Günther Eschholz aus Güstrow ist ehrenamtlich im Norddeutschen Krippenmuseum tätig

Ohne die ehrenamtlichen Helfer würde das Norddeutsche Krippenmuseum nicht regelmäßig geöffnet werden können. Einer aus der Runde ist Günther Eschholz, der seit elf Jahren in Güstrow wohnt. Jeden Sonnabend übernimmt er für etwa zwei Stunden die Aufsicht in der Heilig-Geist-Kirche. Außerdem kann die Domgemeinde auf seine Hilfe bauen. Beispielsweise verteilt er viermal im Jahr den Gemeindeboten.

„Das tue ich gern, es hält mich in Bewegung“, sagt Günther Eschholz.
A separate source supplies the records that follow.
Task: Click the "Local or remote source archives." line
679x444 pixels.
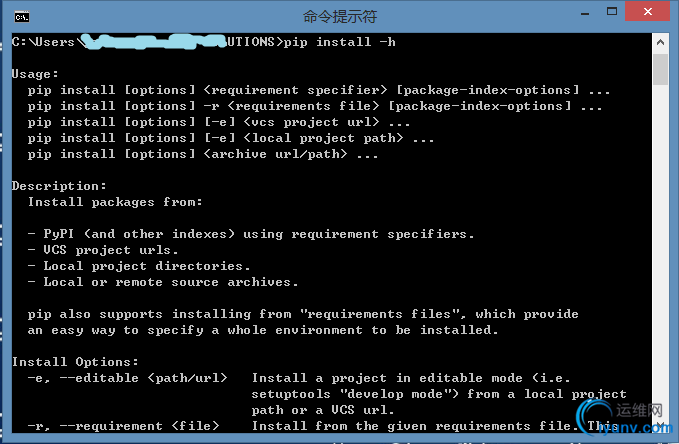Action: [x=163, y=282]
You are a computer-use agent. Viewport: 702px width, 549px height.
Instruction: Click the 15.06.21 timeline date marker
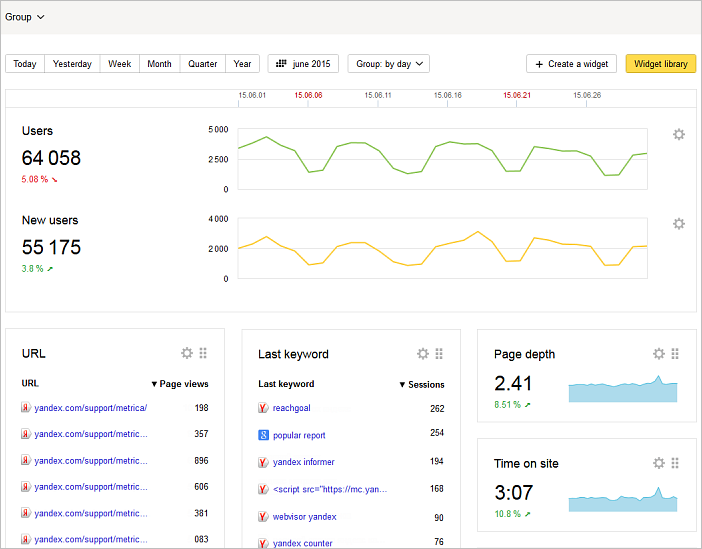(517, 95)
Nicht nur sein West Highland Terrier Benni ist froh darüber. Auch für den aktiven Ruheständler gehört eine dreistündige Runde jeden Tag dazu. Die führt übrigens fast immer am Krippenmuseum vorbei. Dort schaut er ein und trifft dann seine „Kollegen“. „Das sind hier alles sehr angenehme und freundliche Leute“. sagt er. Dieser Kontakt sei ihm wichtig.
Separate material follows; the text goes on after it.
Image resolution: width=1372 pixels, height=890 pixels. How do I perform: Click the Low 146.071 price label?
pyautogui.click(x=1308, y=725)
Geboren wurde Günther Eschholz in Tilsit, Ostpreußen. Die sechs Kinder, zu denen er gehörte, wurden von seiner Mutter allein groß gezogen. Zuerst wohnten sie in Ziersdorf und später zogen sie nach Güstrow. 46 Jahre lang lebte Günther Eschholz dann in Hamburg und kam zurück, weil seine Schwester hier in der Barlachstadt wohnte.

Die ehrenamtliche Aufgabe gefällt ihm gut. „Das Ehepaar Ringguth kannte ich flüchtig von Hamburg, war dort mal mit ihnen ins Gespräch gekommen“, erinnert er sich. Hier in Güstrow erlebte er dann die Stifterin Mechthild Ringguth persönlich, wie sie ihre Krippen vor einigen Jahren noch selbst liebevoll aufbaute und präsentierte.

Günther Eschholz gehört gern zur Riege der ehrenamtlichen Mitstreiter, die dafür sorgen, dass möglichst viele die Weihnachtskrippensammlung das ganze Jahr über sehen können. Einmal im Jahr wird auch gemeinsam eine kleine Reise unternommen, um sich besser kennen zu lernen und den Kontakt zu intensivieren. Und falls mal jemand ausfällt, dann springt Günther Eschholz gern mal ein. „Es ist wirklich sehenswert, was hier gezeigt wird. Jeder sollte hier herkommen“, meint er. Und eine Sache möchte er gern anschieben: Eine Krippe aus dem Erzgebirge gibt es bisher noch nicht im Museum. „Die muss unbedingt noch in die Sammlung“, dankt Günther Eschholz.